Here’s a terrific video of us packing up the books and teaching supplies that were sent to the Caribbean in August 2014.
One World Schoolhouse also gathers books given to them by Canadian schools and ships them—about nine tonnes of fiction and non-fiction books as well as underutilized school textbooks—to the Caribbean.
In the future, they plan to expand their program to include computers for use in schools in the Caribbean.
We had some exciting news recently.
Gabby has been selected as a nominee for the Rainforest of Reading award, 2014.
Created and supported by the OneWorld Schoolhouse Foundation, it’s similar to Canada’s Forest of Reading festival, except it’s in St. Lucia, Granada and Montserrat.
The foundation brings much-needed literature to the region. As well, it holds a huge book festival for the area’s grade three students. The students each get a passport which they have signed every time they read one of the books.
They also get to visit some of the authors, who make the trek to St. Lucia for the festival in November.
And this year, I’m going — along with Gabby illustrator Jan Dolby. We’re so excited!
Not only is the nomination exciting, but as a long-time literacy advocate I’m really focussing on the opportunity to bring books and reading to the lovely grade 3 students in St. Lucia, Granada and Montserrat.
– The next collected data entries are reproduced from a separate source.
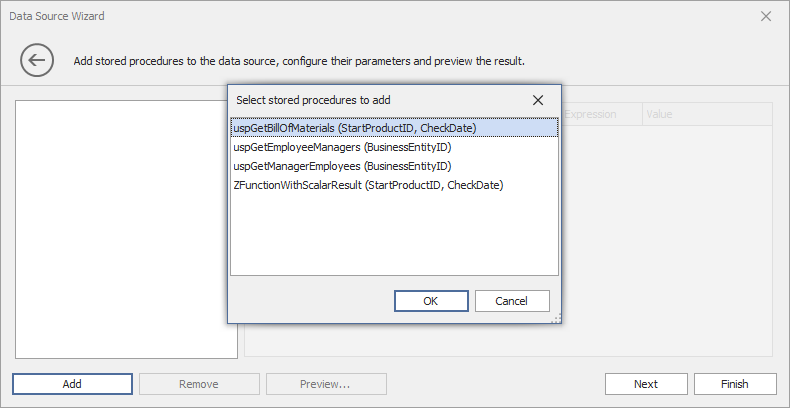Click Cancel in the procedures dialog

tap(511, 301)
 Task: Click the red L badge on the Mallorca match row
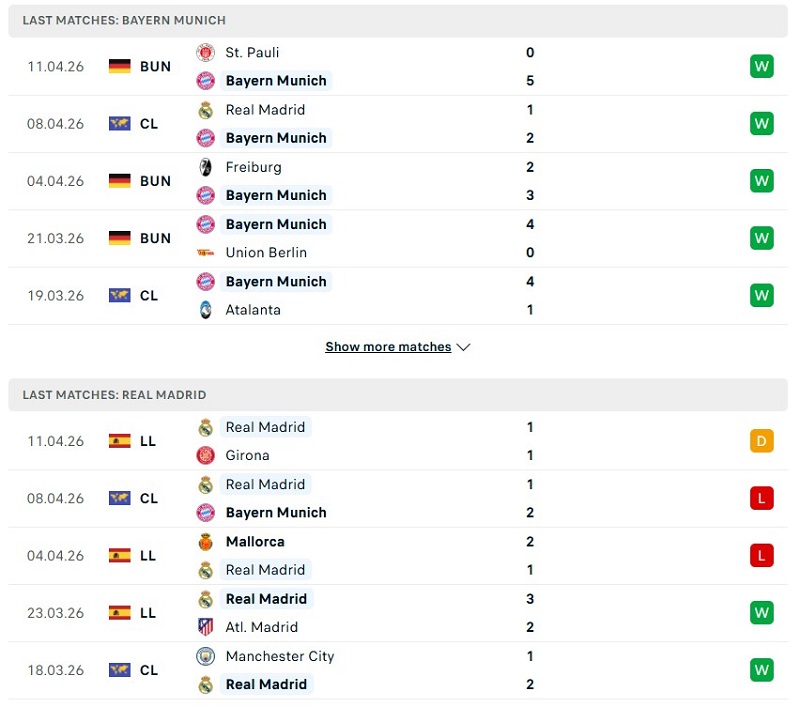[761, 555]
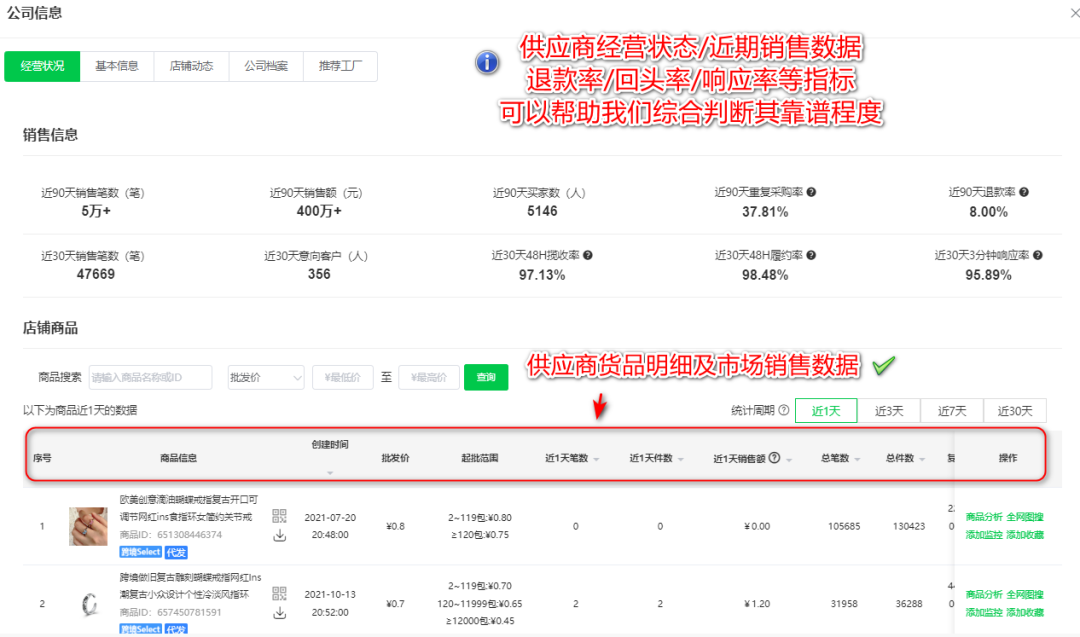Open the 批发价 price type dropdown
The image size is (1080, 637).
click(266, 377)
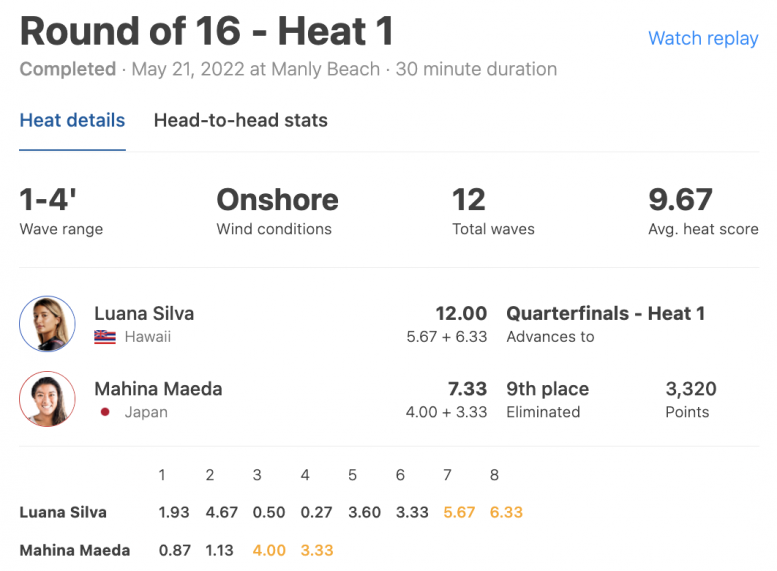Screen dimensions: 777x571
Task: Click Mahina Maeda's 7.33 heat total
Action: [x=467, y=389]
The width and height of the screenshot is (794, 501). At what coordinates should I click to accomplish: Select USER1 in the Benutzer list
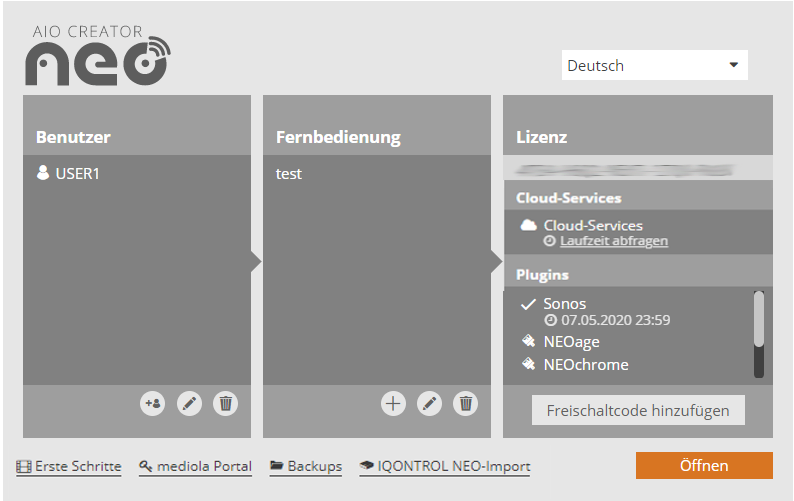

We’re in good company. Here are all of the books nominated for the award:
• “Don’t Laugh at Giraffe” written and illustrated by Rebecca Bender. Pajama Press.
• “Willow Finds a Way” written by Lana Button. Illustrated by Tania Howells.
Kids Can Press.
• “Skink on the Brink” written by Lisa Dalrymple. Illustrated by Suzanne Del Rizzo.
Fitzhenry & Whiteside.
• “Postcards from Space: The Chris Hadfield Story” written by Heather Down. Echo Books/Wintertickle Press.
• “Gabby” written by Joyce Grant. Illustrated by Jan Dolby. Fitzhenry & Whiteside.
• “And the Winner is…Amazing Animal Athletes” written by Etta Kaner. Illustrated by
David Anderson. Kids Can Press.
• “Pterosaur Trouble” written by Daniel Loxton. Illustrated by Daniel Loxton with Jim
W. W. Smith. Kids Can Press.
• “Mr. Flux” written by Kyo Maclear. Illustrated by Matte Stephens. Kids Can Press.
• “Anna Carries Water” by Olive Senior. Illustrated by Laura James. Tradewind Books.
• “Kenta and the Big Wave” written and illustrated by Ruth Ohi. Annick Press.